= Ethel Clement =

American artist

Ethel Clement (1874–1920) was an American artist. Born in San Francisco in 1874, she was the daughter of Lyman H. Clement and Emma Frances ("Franc") Clement. She was a cousin to Amy Marcy Cheney. Her studies began in San Francisco with drawing from the antique and from life under Fred Yates. She studied in New York City under Kenyon Cox. At the Cowles Art School, Boston, and the Art Students League of New York, she spent three winters, and at the Académie Julian, Paris, three other winters, drawing from life and painting in oils under the teaching of Jules Joseph Lefebvre and Tony Robert-Fleury, supplementing these studies by that of landscape in oils under Georges Laugée in Picardy.
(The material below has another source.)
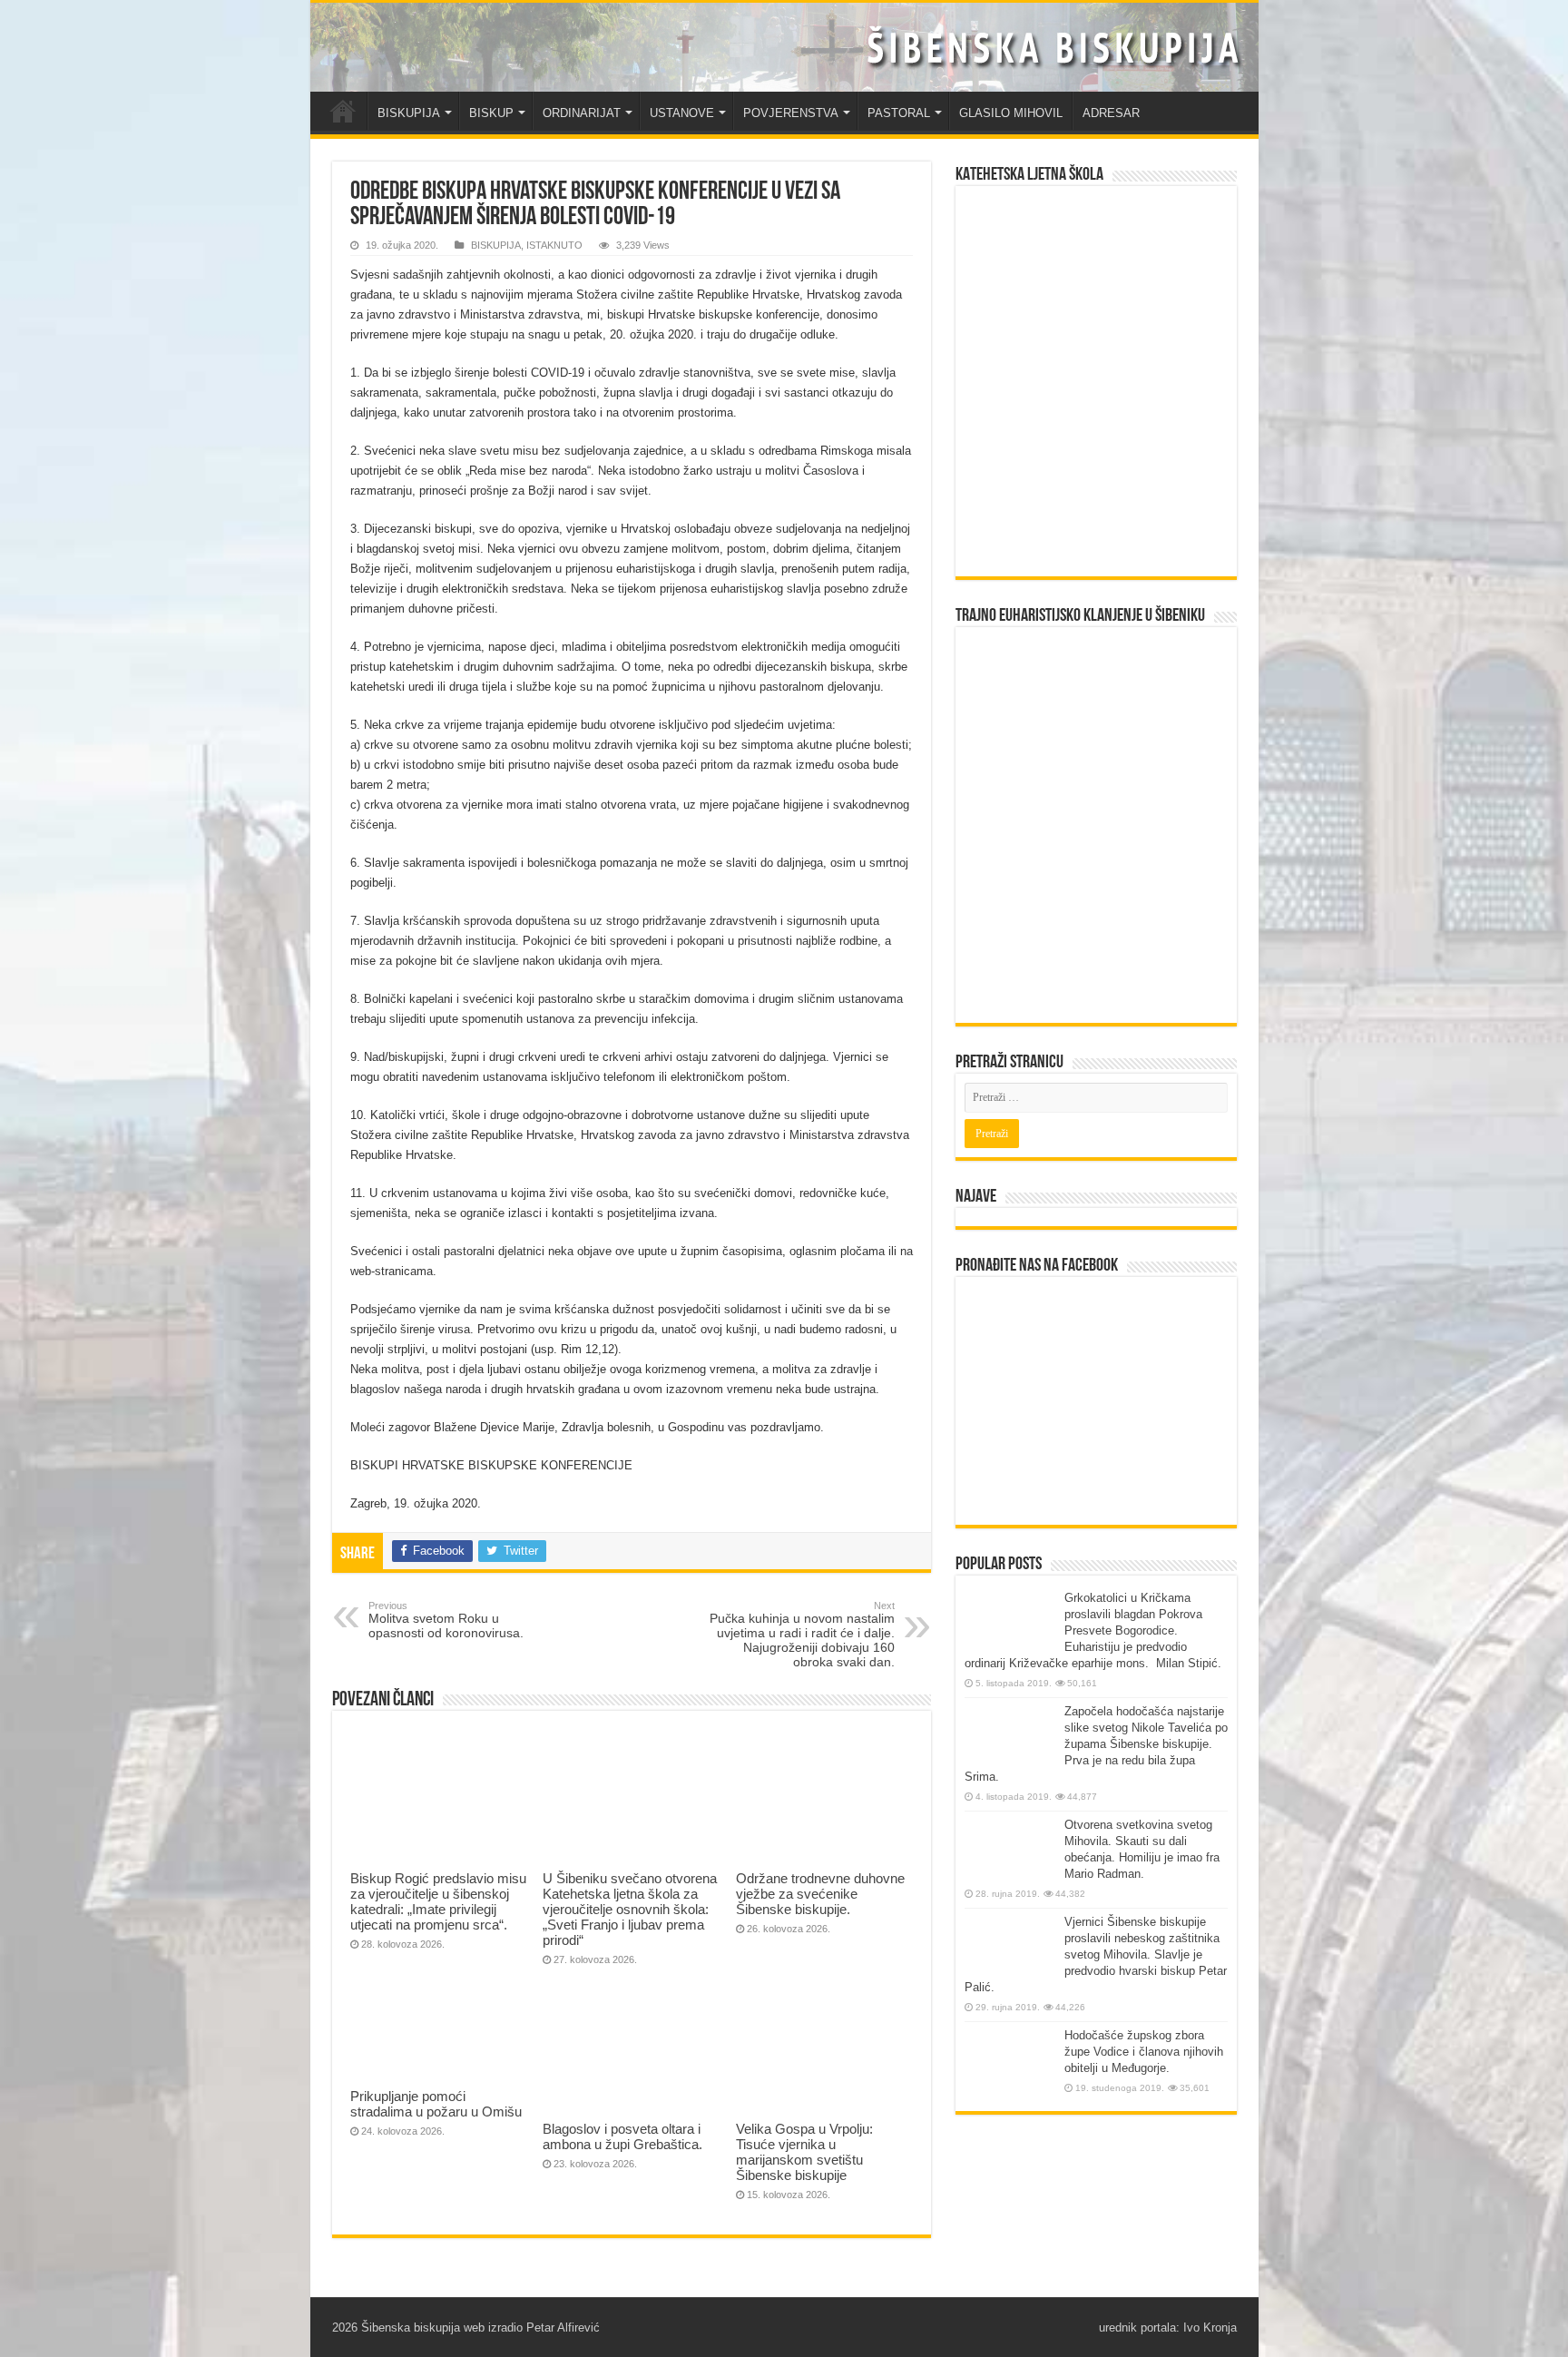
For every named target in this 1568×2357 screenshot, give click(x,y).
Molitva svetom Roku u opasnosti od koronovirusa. (446, 1620)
Clement received several awards from California State Fair exhibits, and her pastel portrait of her mother was hung on the line at the Paris Salon of 1898. She was a Member of the San Francisco Art Association and of the Sketch Club of that city. She worked for a year as an art teacher at Miss West's School in San Francisco (1906-1907), and for two years as superintendent of the San Francisco Reading Room and Library for the Blind (1912-1914). Her portraits, figure subjects, and landscapes are numerous, and are principally in private collections, a large proportion being in San Francisco. Her later work included landscape painting in New England. In 1903, she exhibited a number of pictures in Boston which attracted favorable attention. She lived in San Francisco until 1916, when she and her mother, Franc, abruptly left Lyman behind and moved to Hillsborough, New Hampshire (Franc's hometown) with her composer cousin Amy Beach. In New Hampshire, Ethel worked as a drawing teacher in the Hillsborough Public Schools. She soon developed a terminal illness and was cared for by Amy Beach for two years until her death in 1920.